В классе было тихо. Анна боялась глянуть на часы — не замутить бы завороженность этого неожиданного урока напоминанием, что все оборвет звонок. И уж когда подошла к доске, взяла мелок, чтобы вывести первую формулу, одна девочка, поигрывая косичкой с легким голубым бантом, спросила:
— А откуда вы знаете, что Фарадей дал такую клятву? Ведь вы сказали, что он дал себе клятву тайную?
Анна смутилась. Ждала любого вопроса, но не такого. По классу сквозняком прошел шепот. Кто-то крикнул девочке: «Сядь, дура». И еще кто-то со смешком сказал, заметив, как растерянно Анна перекатывает в пальцах мел:
— Анна Федоровна, не теряйте на нее времени. Мы ей сами втолкуем, откуда вы узнали про клятву Фарадея…
Дома, чуть посмеиваясь над собой, Анна подумала: давать такие уроки — большая роскошь, чего доброго, не уложится в отведенные на эту тему часы. А она всего лишь учитель физики. И дети должны знать физику. Тут уж ей захотелось вспомнить, кто вскрикнул: «Сядь, дура», однако вспомнить не смогла, а интересно…
Анна стояла перед зеркалом в незастегнутом халате. За окнами темнело. Ей не хотелось зажигать свет, спокойней было с тем, что попадал от большого фонаря на троллейбусной остановке и отблескивал в стекле. Часть лица ее была в тени, зато другая четко отпечатывалась на зеркальной глади.
«Старшая сестра Нефертити, — усмехнулась она, поводя глубоко обнаженной шеей. — А сколько ей было лет?.. Опять не забрала посылку», — Анна заметила на столике почтовое извещение.
Посылка была от мужа. Но Анна не спешила забирать ее, словно он мог узнать об этом ее равнодушии. И подумала о муже.

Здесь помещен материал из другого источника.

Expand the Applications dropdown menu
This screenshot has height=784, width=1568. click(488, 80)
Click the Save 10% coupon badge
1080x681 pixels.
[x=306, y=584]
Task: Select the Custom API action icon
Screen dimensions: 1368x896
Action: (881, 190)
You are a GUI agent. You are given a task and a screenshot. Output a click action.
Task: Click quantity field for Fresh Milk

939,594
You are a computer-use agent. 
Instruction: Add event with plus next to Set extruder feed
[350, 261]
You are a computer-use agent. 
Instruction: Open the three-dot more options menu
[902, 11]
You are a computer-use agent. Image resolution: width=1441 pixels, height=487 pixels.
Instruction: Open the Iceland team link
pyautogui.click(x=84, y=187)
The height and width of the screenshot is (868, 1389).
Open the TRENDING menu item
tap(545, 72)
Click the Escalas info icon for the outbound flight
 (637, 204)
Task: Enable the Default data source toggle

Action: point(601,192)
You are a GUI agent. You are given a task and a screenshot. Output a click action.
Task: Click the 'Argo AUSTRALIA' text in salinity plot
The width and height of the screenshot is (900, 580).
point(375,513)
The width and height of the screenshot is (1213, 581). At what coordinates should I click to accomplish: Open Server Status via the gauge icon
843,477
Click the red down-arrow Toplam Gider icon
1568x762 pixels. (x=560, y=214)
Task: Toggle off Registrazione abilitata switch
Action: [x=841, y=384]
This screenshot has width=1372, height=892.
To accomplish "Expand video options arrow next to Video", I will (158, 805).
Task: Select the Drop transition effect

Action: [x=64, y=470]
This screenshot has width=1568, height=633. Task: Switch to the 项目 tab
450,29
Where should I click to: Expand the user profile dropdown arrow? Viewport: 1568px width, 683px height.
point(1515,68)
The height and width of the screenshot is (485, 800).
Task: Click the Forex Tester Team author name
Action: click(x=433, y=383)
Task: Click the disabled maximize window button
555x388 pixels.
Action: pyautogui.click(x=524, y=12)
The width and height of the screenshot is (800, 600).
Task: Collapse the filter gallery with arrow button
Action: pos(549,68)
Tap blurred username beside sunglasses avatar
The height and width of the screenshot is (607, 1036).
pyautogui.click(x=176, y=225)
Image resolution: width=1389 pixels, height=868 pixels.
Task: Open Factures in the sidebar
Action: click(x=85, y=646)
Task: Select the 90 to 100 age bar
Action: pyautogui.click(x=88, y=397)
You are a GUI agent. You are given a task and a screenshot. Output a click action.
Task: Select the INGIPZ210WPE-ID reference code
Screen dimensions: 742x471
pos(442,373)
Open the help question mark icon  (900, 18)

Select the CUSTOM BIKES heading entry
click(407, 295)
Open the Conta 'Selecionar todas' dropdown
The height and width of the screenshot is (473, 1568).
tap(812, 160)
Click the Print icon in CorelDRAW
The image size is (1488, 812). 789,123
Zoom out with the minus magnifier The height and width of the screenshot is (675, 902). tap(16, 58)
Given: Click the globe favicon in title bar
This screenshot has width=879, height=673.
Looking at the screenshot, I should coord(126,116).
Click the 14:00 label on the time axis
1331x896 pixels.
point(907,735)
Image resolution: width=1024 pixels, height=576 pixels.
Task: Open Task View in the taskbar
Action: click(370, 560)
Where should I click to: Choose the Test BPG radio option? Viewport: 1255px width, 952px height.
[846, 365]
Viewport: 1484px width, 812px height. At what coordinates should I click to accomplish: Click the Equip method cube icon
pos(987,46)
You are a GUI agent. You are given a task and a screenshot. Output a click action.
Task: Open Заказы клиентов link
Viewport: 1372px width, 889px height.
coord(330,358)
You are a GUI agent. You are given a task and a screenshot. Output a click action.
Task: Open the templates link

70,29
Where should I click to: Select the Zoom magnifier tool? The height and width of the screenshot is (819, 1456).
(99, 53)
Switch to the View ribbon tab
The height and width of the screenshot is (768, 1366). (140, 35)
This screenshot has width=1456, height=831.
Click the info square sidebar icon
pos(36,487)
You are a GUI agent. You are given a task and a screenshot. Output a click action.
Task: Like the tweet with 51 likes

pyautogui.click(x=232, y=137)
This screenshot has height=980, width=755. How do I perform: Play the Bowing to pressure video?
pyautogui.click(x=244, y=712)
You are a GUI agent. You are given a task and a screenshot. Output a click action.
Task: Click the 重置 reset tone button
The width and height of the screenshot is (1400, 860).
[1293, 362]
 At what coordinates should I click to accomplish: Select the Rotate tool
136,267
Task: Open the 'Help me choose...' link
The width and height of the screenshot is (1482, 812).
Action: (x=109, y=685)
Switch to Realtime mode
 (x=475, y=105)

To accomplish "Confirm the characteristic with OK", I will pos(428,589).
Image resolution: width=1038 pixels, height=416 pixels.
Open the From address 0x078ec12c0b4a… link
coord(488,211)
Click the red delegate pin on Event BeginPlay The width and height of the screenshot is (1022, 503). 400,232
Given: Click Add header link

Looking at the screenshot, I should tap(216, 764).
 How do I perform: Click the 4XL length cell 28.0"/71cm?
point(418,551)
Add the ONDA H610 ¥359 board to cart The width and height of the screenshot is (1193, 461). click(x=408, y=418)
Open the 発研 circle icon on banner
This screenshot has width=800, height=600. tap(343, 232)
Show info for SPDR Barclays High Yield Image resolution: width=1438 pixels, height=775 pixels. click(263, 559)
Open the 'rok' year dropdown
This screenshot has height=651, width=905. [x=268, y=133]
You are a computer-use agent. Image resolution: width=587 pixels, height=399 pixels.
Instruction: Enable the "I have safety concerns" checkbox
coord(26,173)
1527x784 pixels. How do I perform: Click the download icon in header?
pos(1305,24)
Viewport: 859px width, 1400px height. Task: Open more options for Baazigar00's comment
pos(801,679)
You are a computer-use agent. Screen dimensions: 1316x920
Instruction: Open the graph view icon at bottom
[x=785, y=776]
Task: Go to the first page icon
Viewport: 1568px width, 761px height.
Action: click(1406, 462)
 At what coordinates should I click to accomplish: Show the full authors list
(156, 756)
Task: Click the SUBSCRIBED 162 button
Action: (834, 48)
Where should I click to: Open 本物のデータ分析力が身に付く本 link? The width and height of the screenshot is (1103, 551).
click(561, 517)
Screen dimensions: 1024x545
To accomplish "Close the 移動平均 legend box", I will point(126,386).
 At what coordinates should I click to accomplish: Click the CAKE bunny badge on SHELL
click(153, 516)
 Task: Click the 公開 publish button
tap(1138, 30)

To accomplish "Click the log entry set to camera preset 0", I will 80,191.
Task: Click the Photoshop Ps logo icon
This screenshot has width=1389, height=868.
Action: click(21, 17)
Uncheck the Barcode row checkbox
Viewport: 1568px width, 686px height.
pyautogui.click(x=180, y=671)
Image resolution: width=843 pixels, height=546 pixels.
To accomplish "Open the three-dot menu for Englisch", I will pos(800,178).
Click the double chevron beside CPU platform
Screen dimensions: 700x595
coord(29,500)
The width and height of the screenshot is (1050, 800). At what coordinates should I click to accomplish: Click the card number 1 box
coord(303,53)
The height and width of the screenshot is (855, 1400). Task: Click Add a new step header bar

Их семья не принадлежала к тем, какие негромко называют неблагополучными. Издали для людей все пребывало заманчиво красиво: он летал где-то на Севере, пропадал по нескольку месяцев в году, наезжал с тяжело набухшими чемоданами и кофрами, видать, о длинным рублем. Двухкомнатная квартира заставлена чешской мебелью, кухня сияла пластиком и кафелем. Обоим по тридцать два года. Анна всегда выходила хорошо и модно одетой. Детей у них не было. И семьи-то не было. Но об этом никто не знал.
Они никогда не ссорились. Просто однажды, спустя семь лет после того, как поженились, по душам поговорили, не сумев объяснить друг другу, что их отдалило, потому что это почти невозможно, как бесполезно объяснять, почему один любит зеленый цвет, а другой — синий.
Муж уехал к себе на Север, где жестоко, по-мужски, без жалоб, изнуряясь, летал на тяжелых трассах, пил неразбавленный спирт, хрипло матерился, лютел, углядев чью-то нерасторопность, и успокаивался за штурвалом, отвалившись к спинке, морщился, тайно глотая таблетки соды, чтобы осадить изжогу, давно привыкнув к сосущей боли в желудке, — там, вспыхивая и притухая, мучила язва, из-за которой его списали в тридцать лет из военной авиации.